» **Work task**
Quote each of the rows below word for word, keeping every line break and space.

----- Provided records

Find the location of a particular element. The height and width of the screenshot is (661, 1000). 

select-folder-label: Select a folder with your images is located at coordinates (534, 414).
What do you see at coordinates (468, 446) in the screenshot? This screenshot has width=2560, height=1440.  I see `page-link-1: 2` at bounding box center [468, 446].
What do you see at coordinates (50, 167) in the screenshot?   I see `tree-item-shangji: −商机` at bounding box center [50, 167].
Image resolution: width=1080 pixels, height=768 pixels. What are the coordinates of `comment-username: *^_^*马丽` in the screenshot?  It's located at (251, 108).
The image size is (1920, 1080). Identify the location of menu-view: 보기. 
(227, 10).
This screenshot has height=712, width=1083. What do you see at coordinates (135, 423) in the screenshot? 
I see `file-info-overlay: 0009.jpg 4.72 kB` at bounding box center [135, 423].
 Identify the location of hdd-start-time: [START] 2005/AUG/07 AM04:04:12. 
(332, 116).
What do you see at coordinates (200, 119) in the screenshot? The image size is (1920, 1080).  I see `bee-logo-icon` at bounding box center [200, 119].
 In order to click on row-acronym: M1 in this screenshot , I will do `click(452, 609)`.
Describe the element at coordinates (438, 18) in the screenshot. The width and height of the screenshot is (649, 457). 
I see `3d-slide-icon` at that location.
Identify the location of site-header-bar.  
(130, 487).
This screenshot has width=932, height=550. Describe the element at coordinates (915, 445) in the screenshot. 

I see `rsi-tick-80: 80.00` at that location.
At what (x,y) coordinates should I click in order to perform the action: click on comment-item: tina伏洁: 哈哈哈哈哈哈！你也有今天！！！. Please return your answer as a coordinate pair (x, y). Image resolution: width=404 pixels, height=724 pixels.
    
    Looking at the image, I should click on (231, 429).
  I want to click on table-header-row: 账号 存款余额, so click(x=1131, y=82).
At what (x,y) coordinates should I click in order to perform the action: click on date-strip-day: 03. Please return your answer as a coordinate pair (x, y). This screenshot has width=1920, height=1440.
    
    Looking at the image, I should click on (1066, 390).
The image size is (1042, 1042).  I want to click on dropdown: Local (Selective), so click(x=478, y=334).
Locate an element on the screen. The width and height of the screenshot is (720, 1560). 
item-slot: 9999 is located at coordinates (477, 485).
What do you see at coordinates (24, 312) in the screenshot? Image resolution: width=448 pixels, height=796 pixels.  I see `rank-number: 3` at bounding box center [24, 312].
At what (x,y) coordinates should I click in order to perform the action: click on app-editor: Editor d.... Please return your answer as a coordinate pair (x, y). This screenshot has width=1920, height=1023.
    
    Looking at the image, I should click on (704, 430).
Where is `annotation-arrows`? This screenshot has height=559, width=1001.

----------

» **Response below**
Find the location of a particular element. The height and width of the screenshot is (661, 1000). 

select-folder-label: Select a folder with your images is located at coordinates (534, 414).
What do you see at coordinates (468, 446) in the screenshot? This screenshot has width=2560, height=1440.  I see `page-link-1: 2` at bounding box center [468, 446].
What do you see at coordinates (50, 167) in the screenshot?   I see `tree-item-shangji: −商机` at bounding box center [50, 167].
Image resolution: width=1080 pixels, height=768 pixels. What are the coordinates of `comment-username: *^_^*马丽` in the screenshot?  It's located at (251, 108).
The image size is (1920, 1080). Identify the location of menu-view: 보기. 
(227, 10).
This screenshot has height=712, width=1083. What do you see at coordinates (135, 423) in the screenshot? 
I see `file-info-overlay: 0009.jpg 4.72 kB` at bounding box center [135, 423].
 Identify the location of hdd-start-time: [START] 2005/AUG/07 AM04:04:12. 
(332, 116).
What do you see at coordinates (200, 119) in the screenshot? The image size is (1920, 1080).  I see `bee-logo-icon` at bounding box center [200, 119].
 In order to click on row-acronym: M1 in this screenshot , I will do `click(452, 609)`.
Describe the element at coordinates (438, 18) in the screenshot. The width and height of the screenshot is (649, 457). 
I see `3d-slide-icon` at that location.
Identify the location of site-header-bar.  
(130, 487).
This screenshot has width=932, height=550. Describe the element at coordinates (915, 445) in the screenshot. 

I see `rsi-tick-80: 80.00` at that location.
At what (x,y) coordinates should I click in order to perform the action: click on comment-item: tina伏洁: 哈哈哈哈哈哈！你也有今天！！！. Please return your answer as a coordinate pair (x, y). Image resolution: width=404 pixels, height=724 pixels.
    
    Looking at the image, I should click on (231, 429).
  I want to click on table-header-row: 账号 存款余额, so click(x=1131, y=82).
At what (x,y) coordinates should I click in order to perform the action: click on date-strip-day: 03. Please return your answer as a coordinate pair (x, y). This screenshot has width=1920, height=1440.
    
    Looking at the image, I should click on (1066, 390).
The image size is (1042, 1042).  I want to click on dropdown: Local (Selective), so click(x=478, y=334).
Locate an element on the screen. The width and height of the screenshot is (720, 1560). 
item-slot: 9999 is located at coordinates (477, 485).
What do you see at coordinates (24, 312) in the screenshot? Image resolution: width=448 pixels, height=796 pixels.  I see `rank-number: 3` at bounding box center [24, 312].
At what (x,y) coordinates should I click in order to perform the action: click on app-editor: Editor d.... Please return your answer as a coordinate pair (x, y). This screenshot has width=1920, height=1023.
    
    Looking at the image, I should click on (704, 430).
Where is `annotation-arrows`? This screenshot has height=559, width=1001.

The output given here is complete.